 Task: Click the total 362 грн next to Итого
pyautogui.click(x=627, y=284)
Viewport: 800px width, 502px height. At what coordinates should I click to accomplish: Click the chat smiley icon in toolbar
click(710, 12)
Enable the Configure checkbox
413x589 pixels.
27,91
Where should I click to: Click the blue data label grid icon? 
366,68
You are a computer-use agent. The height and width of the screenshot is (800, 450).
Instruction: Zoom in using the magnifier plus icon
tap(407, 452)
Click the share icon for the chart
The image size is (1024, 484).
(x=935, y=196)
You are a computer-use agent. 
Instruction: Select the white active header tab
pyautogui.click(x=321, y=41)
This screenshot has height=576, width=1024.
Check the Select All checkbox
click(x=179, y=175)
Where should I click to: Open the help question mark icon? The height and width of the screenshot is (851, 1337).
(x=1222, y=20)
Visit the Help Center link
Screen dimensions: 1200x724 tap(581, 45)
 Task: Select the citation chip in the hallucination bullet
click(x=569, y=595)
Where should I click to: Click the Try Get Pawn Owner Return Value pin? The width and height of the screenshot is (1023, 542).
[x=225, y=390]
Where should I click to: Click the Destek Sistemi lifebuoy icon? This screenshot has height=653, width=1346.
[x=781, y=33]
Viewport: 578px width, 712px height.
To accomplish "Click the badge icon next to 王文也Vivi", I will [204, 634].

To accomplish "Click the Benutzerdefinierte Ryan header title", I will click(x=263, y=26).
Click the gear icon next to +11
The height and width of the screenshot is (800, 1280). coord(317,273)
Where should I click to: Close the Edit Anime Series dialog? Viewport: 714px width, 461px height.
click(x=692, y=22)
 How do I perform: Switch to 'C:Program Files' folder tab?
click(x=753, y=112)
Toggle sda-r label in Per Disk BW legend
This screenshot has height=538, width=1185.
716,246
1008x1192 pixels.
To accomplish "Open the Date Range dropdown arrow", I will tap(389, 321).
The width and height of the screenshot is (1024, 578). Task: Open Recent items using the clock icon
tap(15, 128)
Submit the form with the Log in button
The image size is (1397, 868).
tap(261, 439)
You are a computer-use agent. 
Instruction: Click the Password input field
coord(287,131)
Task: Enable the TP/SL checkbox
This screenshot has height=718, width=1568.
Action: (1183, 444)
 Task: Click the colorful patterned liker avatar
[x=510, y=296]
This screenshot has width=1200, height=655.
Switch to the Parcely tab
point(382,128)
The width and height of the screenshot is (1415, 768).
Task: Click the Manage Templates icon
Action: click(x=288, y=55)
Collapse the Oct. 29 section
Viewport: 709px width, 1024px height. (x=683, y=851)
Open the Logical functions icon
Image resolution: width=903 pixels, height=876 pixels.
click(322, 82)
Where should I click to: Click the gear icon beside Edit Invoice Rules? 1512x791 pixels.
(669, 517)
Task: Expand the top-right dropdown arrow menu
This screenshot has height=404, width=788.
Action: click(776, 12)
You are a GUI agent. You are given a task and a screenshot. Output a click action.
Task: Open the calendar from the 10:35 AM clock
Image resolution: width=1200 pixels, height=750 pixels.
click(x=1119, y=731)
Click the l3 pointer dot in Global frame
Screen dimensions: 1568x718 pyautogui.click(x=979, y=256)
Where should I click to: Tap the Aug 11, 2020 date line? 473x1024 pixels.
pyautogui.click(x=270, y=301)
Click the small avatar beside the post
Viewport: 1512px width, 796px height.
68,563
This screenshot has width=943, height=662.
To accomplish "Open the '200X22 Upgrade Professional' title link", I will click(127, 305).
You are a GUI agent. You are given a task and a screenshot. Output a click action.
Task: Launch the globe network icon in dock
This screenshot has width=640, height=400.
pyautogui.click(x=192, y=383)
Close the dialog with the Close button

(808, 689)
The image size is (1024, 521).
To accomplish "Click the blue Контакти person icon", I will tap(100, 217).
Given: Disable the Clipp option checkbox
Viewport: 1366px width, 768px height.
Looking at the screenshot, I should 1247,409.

What the task asks ▸ From the listing above, copy every line that includes the word "arrow".

Exercise result ▸
To accomplish "Open the Date Range dropdown arrow", I will tap(389, 321).
Task: Expand the top-right dropdown arrow menu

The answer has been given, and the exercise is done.